▸ **Passagem extraída**
■ ■ ■ ■

«A 'revolução petrolífera' (...) foi acentuada na última
reunião da OPEP (Organização dos Países Exportadores de Petróleo). Nessa
reunião a Arábia Saudita impediu os cortes na produção de petróleo
desejados por vários países produtores, como a Venezuela e a Nigéria,
aflitos com a queda dos preços do crude. A recusa saudita acelerou a
queda.
A OPEP esteve na origem dos dois grandes "choques petrolíferos", com
aumentos brutais do preço do crude em 1973 e 1979. Choques que puseram
fim a três décadas de notável crescimento económico do mundo
industrializado. Surgiu, então, um fenómeno novo: a ocorrência
simultânea de inflação (impulsionada pelo encarecimento do petróleo) e
de estagnação económica - a 'estagflação'. Só que nessa altura a OPEP
abastecia mais de metade do mercado mundial de crude; hoje abastece,
quando muito, um terço. A OPEP já não é o 'papão' que era.
Para Portugal, que importa todo o petróleo e o gás natural que consome, a
descida do seu custo ajuda o crescimento económico. Mas seria uma
ilusão pensar que os preços do crude se manterão durante longos anos nos
baixos níveis actuais. O mercado funciona, mesmo num sector tão
politizado como o do petróleo. Em 1987 o barril de crude valia metade do
preço de 1981. E hoje custa menos de metade do que custava em 2008.
A recusa saudita de reduzir a produção teve intuitos políticos -
prejudicar o Irão e a Rússia, cujos custos de produção petrolífera são
muito superiores aos sauditas, os mais baixos do mundo, entre 5 e 10
dólares o barril. Mas também visou combater o espectacular crescimento
da produção de petróleo e gás nos Estados Unidos graças à perfuração de
rochas de xisto (fracking).
Com o barril de crude ao actual preço à volta de 70 dólares vários
empreendimentos americanos que recorrem ao fracking (não todos, longe
disso) tornam-se deficitários. O que pode levar à paragem da respectiva
produção ou, pelo menos, à suspensão de novos investimentos. Em regra as
grandes multinacionais petrolíferas só lançam empreendimentos de alto
custo (no mar, sobretudo) com o barril a 80 dólares.

■ ■ ■ ■

▸ **Dados extraídos**

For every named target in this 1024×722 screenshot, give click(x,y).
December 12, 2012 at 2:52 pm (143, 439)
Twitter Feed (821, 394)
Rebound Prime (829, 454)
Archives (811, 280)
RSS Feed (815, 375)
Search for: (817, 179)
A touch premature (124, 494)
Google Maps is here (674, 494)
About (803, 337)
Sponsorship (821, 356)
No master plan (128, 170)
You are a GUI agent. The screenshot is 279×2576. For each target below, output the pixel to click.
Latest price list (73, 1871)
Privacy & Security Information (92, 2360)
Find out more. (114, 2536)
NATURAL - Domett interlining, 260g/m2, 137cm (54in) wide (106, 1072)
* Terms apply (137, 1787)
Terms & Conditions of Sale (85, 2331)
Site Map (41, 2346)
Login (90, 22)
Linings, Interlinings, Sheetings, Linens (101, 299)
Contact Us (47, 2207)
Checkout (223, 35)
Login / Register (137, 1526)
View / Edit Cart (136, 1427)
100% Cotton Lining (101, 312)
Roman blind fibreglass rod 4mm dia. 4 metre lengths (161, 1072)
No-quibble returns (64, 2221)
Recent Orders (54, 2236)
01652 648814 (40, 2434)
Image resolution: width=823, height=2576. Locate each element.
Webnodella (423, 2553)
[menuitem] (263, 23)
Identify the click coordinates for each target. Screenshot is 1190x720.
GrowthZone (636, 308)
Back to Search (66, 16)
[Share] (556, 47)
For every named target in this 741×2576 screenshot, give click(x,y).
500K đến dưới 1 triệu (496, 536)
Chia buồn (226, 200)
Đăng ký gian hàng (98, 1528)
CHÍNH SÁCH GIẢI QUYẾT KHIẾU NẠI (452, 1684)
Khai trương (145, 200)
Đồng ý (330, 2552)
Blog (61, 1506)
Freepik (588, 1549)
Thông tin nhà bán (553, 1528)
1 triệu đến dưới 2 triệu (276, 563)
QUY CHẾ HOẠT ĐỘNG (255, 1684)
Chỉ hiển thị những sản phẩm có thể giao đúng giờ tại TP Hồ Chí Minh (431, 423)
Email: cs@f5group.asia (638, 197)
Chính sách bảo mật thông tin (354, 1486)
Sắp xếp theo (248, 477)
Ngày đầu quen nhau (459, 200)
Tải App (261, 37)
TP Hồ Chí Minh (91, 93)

■ ■ ■ ■

▸ **Tarefa breve 1**
Segundo o texto sobre o petróleo, em que anos se deram os dois grandes choques petrolíferos?
▸ **Tarefa breve 2**
Por favor, prolongue o texto sobre o petróleo a partir da última frase apresentada.
Os registos não têm qualquer papel aqui.

▸ **Resultado da tarefa 1**
Em 1973 e 1979.

▸ **Resultado da tarefa 2**
Cortes na produção e no investimento levarão a uma redução da oferta de
petróleo no mercado, pressionando os preços, a prazo, no sentido da
alta. No mesmo sentido joga o maior dinamismo da actividade económica
mundial provocado pela actual baixa dos preços, aumentando a procura de
petróleo.
Pelo contrário, se houver progressos substanciais na capacidade de
armazenagem das baterias multiplicar-se-ão os automóveis eléctricos,
travando o consumo de combustíveis. E a baixa do preço do petróleo
ameaça reforçar as pressões deflacionistas que, a não serem eficazmente
contrariadas (o BCE continua a adiar medidas), poderão trazer a
estagnação das economias e a consequente baixa da procura de petróleo.
Claro tudo pode ser alterado por factores imprevistos: eventuais
inovações tecnológicas no fracking (reduzindo o risco ambiental, por
exemplo) e noutras técnicas de exploração de petróleo, um conflito
militar sério no Médio Oriente, perturbações políticas na Arábia
Saudita, etc. Para já, os especialistas apontam para alguma recuperação
do preço do crude em 2015 e 2016, subindo mais de 10 dólares o barril.
Será, por isso, imprudente Portugal contar com petróleo barato no futuro
previsível.»
(Do artigo de opinião de Francisco Sarsfield Cabral, intitulado "As incertezas do petróleo", publicado no jornal "Sol" online em16 de Dezembro de 2014)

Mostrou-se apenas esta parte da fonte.